Human VRK1 was expressed from mammalian expression vector, pCEFL‐HA‐VRK1, and bacterial expression pGEX‐4T‐VRK1. , , , The Y213H mutation was introduced in these plasmids with the GeneArt Site‐Directed Mutagenesis System (Invitrogen‐ThermoFisher). The primers for human VRK1‐p.Y213H were: forward (5′‐ AGGAGTTCATAAAGAACACAAAGAAGACCCCAAAA‐3′), and reverse (5′‐TTTTGGGGTCTTCTTTGTGTTCTTTATGAACTCCT‐3′). VRK1 wild‐type and the p.Y213H variant proteins were expressed in E.coli from constructs made in plasmid pGEX4T‐GST‐VRK1 for bacterial expression, or in pCEFL‐HA‐VRK1 for expression in mammalian cells. The human Y213H mutation was introduced in murine VRK1 (mVRK1) and cloned in pCEFL‐Myc‐mVRK1 to generate pCEFL‐Myc‐mVRK1(Y213H) plasmid. The primers used for murine VRK1‐Y213H forward (5′‐ TGGAGTTCATAAAGAGCACAAGGAAGATCCCAAA‐3′) and reverse (5′‐ TTTGGGATCTTCCTTGTACTCTTTATGAACTCCA‐3. Full methods are in Data S1.

Kinase assays

Kinase assays were performed as previously described. , , Briefly, in vitro kinase assays with [32‐ P]‐γATP were performed with GST‐VRK1 wild‐type, or the p.Y213H variant. , , Kinase assays with the following substrates were previously published: histone H3, , H2AX, p53, , 53BP1, and coilin. Full methods are in Data S1.

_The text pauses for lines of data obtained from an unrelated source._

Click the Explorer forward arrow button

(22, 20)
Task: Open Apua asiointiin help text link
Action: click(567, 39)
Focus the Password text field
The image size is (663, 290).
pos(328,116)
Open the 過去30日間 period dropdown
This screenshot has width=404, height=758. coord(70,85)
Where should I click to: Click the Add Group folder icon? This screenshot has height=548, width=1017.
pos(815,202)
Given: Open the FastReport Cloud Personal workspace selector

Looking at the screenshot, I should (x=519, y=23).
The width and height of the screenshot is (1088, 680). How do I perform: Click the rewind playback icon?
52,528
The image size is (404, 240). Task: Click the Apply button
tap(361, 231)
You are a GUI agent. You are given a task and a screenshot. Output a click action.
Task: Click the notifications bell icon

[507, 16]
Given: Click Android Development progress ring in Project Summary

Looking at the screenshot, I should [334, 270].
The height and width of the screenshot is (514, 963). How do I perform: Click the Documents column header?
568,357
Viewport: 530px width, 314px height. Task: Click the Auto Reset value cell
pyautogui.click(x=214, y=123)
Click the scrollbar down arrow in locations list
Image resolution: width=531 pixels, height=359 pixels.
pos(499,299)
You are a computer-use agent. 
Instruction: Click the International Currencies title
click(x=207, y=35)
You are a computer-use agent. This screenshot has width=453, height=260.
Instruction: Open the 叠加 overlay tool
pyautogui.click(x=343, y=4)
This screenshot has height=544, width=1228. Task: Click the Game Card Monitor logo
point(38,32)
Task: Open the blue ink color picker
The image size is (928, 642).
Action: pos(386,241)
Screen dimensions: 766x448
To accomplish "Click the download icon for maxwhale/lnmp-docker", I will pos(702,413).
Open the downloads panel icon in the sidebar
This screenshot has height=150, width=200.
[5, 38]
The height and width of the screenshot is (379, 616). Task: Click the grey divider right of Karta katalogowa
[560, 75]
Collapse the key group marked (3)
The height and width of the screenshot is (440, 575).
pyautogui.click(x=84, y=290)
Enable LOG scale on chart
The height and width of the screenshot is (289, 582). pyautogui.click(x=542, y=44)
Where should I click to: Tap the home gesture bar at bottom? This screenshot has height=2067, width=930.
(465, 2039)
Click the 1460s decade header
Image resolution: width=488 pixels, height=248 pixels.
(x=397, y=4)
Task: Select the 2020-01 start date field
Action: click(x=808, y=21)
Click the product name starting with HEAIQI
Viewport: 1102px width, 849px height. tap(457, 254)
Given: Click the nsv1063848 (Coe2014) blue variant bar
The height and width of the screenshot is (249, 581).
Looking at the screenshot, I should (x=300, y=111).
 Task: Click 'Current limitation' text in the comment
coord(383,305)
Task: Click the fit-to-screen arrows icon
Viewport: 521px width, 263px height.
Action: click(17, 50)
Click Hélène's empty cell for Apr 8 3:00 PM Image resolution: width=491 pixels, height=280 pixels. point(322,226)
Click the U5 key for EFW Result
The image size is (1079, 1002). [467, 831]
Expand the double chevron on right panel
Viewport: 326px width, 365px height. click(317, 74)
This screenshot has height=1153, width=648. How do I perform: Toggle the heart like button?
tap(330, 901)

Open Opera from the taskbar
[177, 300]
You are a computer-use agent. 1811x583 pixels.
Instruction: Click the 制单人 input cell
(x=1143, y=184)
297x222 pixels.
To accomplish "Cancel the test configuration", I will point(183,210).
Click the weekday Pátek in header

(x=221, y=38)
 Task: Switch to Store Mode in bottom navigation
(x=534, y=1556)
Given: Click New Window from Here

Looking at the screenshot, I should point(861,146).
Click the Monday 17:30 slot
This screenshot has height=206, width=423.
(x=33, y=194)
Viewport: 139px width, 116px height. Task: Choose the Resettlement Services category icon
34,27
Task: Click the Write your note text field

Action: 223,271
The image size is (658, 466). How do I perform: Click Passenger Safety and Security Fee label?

Cell lines, transfections, and protein analysis

All molecular and cellular methods have been reported before and are detailed in cellular and in Data S1. Antibodies are in Table S1.

Results

Genetic findings

Whole‐exome sequencing detected in the patient a homozygous mutation (NM_003384:exon8:c.T637C:p.Y213H) in exon 8 of the VRK1 gene. This mutation was detected in heterozygosis in both consanguineous parents, and the two siblings of the patient (Fig. 1). Heterozygous carriers have no neurological pathology.

Figure 1

Identification of a novel mutation in the human VRK1 gene coding for a nucleosomal kinase. Detection and confirmation of the VRK1 mutation in the five members of the family.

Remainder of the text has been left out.